WORK TO BE COMPLETED -> Return the passage from the excerpt on high school science courses that begins at the words "There are programs" and stops after "colleges, Thompson explained.", copying it word for word.
Start of SELECTION
AP environmental science is one of the fastest-growing AP courses, Lionberger noted, averaging annual growth rates of 17 to 20 percent per year. However, just over 100,000 students took the course in 2010 (out of over 3 million students who took all AP courses in 2010). Students are generally excited about this course, she added, and the course design makes it easy for teachers to engage students through fieldwork, helping them see the material’s relevance to their lives. One challenge for AP environmental science teachers is that few students come to the course having previously taken an earth systems or earth sciences course, whereas students in other AP science classes have often already taken a year’s worth of coursework in the subject. Thus, AP environmental science introduces students to a wide range of material. Lionberger observed that, “it’s an introduction to probably ten different majors that you could spend three years of intense coursework on. It really is a challenge to try to balance all of these topics and give students a broad but deep understanding.”
This challenge is one of the focuses of the redesign of the course, Lionberger noted. “They are moving away from what, as a teacher, you’d call the march of topics into depth of understanding. Instead of spitting out information, students will be required to justify, argue, look at data rationally, and make an argument for their decisions,” she explained. The program is also working on improving resources for teachers—not only for the AP teachers, but also for teachers at the elementary and middle
grades, so that they can better prepare students for the AP course. The AP program is also focusing on incorporating 21st century skills into the coursework and has joined the Partnership for 21st Century Skills in this effort.1
Above all, she said, “we want the students to become interested in science. We want them to fuel the STEM field and to be excited about doing that coursework.” The links with colleges and universities through which they validate the course content are invaluable in that regard, she added.
A DUAL-CREDIT COURSE ON CLIMATE
It is important for scientists to communicate with broader audiences about their research, but they face challenges in doing so, observed Thompson, a professor of oceanography and an adjunct professor of physics and atmospheric science at the University of Washington. Many are “kind of at a loss as to how to do it,” she noted, and often fall back on “one-off” presentations. That problem is one of the reasons why the University of Washington applied for grant funding to develop a college level course in climate science that could be offered in high schools. The primary goal was to connect research and education in climate science, she explained, and specifically to increase students’ sense of the relevance of science, to create a sustainable means of outreach for University of Washington science faculty, and to bring the depth and interdisciplinary nature of climate science to high schools.
There are programs throughout the country, Thompson noted, that offer college coursework in high schools. Typically, high school teachers are trained by faculty at partner postsecondary institutions to teach university-level courses, and the university oversees both the content and the assessments students take. Students earn both high school and college credit. Such dual-credit courses allow them to experience college level rigor in a familiar setting and also foster collaborative relationships between high schools and local colleges, Thompson explained.
End of SELECTION
Start of ENTRIES SUPPLIED
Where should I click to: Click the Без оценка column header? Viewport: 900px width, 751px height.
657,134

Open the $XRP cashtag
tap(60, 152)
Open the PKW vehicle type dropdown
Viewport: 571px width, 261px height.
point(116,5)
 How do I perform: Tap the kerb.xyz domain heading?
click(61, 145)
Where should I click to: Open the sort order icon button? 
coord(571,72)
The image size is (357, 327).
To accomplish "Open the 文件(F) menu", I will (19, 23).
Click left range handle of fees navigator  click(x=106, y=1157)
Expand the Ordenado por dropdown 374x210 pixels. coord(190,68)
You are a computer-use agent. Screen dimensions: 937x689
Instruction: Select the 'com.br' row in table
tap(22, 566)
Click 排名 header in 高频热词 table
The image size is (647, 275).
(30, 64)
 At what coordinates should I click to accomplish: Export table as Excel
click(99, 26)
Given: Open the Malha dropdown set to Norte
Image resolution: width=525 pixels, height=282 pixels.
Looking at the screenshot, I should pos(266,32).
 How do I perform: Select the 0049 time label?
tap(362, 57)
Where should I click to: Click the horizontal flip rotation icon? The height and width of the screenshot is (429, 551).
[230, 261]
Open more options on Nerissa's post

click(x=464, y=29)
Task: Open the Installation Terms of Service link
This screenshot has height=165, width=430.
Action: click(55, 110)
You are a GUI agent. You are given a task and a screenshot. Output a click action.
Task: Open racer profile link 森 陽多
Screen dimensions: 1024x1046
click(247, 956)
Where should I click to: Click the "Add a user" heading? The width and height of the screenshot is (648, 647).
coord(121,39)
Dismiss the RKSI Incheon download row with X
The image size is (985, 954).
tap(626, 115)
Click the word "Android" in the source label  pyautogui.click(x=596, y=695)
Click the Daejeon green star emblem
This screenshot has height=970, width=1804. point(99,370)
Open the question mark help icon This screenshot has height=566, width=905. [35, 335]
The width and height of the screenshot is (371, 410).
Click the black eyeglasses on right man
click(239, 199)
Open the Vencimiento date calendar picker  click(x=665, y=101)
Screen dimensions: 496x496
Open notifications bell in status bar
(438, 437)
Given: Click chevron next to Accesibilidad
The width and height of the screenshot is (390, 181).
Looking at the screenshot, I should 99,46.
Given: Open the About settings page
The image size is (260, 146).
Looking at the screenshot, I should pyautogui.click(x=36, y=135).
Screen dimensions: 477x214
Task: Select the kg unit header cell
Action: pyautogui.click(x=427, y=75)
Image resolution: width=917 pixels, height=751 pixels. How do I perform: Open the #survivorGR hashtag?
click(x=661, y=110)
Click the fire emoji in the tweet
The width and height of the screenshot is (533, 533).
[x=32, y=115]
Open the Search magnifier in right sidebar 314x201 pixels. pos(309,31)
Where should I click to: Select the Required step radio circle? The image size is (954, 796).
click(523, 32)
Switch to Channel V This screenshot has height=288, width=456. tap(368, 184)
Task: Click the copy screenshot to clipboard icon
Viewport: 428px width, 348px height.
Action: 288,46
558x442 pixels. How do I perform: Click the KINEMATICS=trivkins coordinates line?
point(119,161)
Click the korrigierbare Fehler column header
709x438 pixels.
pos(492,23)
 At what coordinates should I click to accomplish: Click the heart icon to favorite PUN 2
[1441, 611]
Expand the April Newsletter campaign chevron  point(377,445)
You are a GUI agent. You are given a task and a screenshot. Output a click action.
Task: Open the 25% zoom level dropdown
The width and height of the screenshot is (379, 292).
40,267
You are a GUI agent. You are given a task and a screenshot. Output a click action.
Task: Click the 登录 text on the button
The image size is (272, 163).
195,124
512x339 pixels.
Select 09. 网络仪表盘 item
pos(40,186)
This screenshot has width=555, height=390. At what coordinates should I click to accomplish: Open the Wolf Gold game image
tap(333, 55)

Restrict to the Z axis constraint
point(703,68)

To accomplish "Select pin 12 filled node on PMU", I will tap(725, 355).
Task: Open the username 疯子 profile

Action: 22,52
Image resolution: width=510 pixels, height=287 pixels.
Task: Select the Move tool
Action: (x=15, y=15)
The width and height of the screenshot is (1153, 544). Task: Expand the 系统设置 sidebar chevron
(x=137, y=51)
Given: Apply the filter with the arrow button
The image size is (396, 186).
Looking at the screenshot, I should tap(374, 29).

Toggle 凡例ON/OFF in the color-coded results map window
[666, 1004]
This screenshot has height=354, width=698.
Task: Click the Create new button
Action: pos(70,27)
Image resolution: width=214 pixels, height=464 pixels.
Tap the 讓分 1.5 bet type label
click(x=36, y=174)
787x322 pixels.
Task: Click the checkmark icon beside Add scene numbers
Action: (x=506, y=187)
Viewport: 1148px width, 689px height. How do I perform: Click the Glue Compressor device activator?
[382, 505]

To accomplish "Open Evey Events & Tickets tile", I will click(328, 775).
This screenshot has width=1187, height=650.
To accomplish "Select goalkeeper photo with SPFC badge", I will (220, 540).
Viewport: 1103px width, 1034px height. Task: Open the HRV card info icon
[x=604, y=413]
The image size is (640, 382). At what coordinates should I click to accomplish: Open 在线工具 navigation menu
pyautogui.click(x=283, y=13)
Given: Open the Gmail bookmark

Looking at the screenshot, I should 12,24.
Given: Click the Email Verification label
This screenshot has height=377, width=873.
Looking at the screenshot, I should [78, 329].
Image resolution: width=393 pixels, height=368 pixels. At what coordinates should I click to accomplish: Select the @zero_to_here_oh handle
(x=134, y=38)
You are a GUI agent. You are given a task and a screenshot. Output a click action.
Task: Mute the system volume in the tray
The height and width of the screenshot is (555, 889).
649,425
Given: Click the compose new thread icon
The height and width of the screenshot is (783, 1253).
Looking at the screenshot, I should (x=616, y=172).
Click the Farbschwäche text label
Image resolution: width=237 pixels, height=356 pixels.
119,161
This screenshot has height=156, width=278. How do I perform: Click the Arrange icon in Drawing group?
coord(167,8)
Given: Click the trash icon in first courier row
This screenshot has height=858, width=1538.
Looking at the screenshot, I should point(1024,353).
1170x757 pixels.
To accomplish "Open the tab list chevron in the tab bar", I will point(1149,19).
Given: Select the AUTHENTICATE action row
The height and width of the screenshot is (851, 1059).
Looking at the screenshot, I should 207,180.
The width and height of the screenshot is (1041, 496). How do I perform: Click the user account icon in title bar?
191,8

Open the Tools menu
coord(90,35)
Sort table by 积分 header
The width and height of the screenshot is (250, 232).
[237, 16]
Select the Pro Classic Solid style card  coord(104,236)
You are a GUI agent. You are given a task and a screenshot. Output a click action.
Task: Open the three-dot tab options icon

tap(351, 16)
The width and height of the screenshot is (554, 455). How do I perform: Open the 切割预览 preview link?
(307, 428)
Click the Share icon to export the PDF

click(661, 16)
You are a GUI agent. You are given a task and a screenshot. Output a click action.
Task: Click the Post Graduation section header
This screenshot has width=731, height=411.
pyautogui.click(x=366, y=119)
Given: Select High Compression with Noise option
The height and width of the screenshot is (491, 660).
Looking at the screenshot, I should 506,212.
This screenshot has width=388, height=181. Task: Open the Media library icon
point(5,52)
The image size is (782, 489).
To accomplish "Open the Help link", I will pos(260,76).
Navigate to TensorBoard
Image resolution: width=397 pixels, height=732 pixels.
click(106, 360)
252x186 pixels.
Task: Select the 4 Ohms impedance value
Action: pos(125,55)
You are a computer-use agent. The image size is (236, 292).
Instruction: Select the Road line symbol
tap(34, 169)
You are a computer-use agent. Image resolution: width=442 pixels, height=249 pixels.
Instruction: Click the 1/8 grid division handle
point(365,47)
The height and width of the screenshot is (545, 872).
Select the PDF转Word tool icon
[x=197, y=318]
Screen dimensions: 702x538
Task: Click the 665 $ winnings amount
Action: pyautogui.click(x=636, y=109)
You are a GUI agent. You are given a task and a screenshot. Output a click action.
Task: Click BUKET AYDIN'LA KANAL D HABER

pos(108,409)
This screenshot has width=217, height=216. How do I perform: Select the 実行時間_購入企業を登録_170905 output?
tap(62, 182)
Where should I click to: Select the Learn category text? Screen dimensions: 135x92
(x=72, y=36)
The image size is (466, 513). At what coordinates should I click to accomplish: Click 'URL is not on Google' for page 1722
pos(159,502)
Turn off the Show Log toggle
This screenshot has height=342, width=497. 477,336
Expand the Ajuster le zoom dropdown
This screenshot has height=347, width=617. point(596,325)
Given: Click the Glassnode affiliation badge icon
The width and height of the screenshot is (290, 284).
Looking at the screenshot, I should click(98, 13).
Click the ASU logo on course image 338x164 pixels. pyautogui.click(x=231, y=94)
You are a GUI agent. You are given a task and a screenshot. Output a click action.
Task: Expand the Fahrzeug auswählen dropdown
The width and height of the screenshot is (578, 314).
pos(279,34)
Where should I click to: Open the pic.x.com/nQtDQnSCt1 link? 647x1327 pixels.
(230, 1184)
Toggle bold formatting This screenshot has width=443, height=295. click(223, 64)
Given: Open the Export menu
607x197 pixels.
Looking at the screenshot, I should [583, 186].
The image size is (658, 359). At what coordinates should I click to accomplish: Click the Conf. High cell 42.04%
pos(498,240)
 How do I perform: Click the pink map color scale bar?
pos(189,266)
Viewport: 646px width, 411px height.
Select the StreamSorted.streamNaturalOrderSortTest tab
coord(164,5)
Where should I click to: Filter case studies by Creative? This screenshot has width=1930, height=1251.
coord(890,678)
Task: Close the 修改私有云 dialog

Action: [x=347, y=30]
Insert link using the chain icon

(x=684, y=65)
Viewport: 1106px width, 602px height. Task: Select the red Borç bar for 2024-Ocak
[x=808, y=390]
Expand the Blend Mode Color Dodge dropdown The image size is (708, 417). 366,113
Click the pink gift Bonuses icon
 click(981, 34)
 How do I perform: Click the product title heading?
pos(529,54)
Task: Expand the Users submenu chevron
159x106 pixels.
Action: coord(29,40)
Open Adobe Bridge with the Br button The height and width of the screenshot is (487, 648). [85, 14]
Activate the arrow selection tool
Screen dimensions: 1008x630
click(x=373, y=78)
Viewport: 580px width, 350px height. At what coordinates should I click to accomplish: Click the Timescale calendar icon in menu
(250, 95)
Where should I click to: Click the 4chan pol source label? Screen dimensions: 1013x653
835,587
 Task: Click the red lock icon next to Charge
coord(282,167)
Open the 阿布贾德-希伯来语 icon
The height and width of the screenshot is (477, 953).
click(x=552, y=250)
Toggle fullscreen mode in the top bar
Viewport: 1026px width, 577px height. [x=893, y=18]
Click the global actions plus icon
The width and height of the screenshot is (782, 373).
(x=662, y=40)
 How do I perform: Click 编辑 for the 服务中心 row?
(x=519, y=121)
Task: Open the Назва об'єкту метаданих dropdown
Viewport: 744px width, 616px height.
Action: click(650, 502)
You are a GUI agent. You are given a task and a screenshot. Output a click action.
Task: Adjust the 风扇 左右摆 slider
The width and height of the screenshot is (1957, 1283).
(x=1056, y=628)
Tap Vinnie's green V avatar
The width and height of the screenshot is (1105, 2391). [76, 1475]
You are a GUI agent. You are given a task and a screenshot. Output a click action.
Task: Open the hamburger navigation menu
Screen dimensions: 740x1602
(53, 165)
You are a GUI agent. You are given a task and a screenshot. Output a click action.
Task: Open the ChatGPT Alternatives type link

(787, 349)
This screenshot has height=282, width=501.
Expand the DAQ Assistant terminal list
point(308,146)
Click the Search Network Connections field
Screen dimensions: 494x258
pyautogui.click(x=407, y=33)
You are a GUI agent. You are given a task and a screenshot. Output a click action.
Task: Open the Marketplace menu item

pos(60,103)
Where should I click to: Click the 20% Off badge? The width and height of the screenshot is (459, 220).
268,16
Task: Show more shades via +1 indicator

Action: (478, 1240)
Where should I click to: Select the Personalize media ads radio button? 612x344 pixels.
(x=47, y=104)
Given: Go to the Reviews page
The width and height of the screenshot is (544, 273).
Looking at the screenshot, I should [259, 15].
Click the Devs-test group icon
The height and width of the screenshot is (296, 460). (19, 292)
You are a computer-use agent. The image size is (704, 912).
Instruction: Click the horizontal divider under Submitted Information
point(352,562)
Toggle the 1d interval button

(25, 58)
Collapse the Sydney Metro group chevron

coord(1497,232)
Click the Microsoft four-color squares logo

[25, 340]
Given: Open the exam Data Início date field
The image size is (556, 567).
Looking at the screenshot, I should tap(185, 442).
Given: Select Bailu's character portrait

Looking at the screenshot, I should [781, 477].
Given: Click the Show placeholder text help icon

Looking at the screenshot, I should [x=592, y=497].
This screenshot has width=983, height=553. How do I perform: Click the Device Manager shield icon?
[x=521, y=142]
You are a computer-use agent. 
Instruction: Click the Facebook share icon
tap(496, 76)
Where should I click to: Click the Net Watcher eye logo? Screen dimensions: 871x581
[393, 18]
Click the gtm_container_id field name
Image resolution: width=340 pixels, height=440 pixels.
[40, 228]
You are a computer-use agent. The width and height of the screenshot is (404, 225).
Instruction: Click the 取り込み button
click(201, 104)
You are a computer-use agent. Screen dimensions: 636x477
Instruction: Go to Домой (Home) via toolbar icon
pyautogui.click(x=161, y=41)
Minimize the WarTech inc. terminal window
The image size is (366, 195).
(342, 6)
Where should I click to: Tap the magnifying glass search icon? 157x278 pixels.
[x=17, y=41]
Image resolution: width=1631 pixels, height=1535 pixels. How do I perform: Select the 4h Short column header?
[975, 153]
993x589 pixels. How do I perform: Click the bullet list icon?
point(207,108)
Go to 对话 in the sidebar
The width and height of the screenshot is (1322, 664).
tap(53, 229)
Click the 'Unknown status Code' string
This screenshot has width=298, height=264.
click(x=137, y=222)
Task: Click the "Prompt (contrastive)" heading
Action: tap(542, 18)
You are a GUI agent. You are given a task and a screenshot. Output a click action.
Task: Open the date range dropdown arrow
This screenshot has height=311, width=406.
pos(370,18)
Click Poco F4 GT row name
End of ENTRIES SUPPLIED
ANSWER TO THIS PROBLEM ->
There are programs throughout the country, Thompson noted, that offer college coursework in high schools. Typically, high school teachers are trained by faculty at partner postsecondary institutions to teach university-level courses, and the university oversees both the content and the assessments students take. Students earn both high school and college credit. Such dual-credit courses allow them to experience college level rigor in a familiar setting and also foster collaborative relationships between high schools and local colleges, Thompson explained.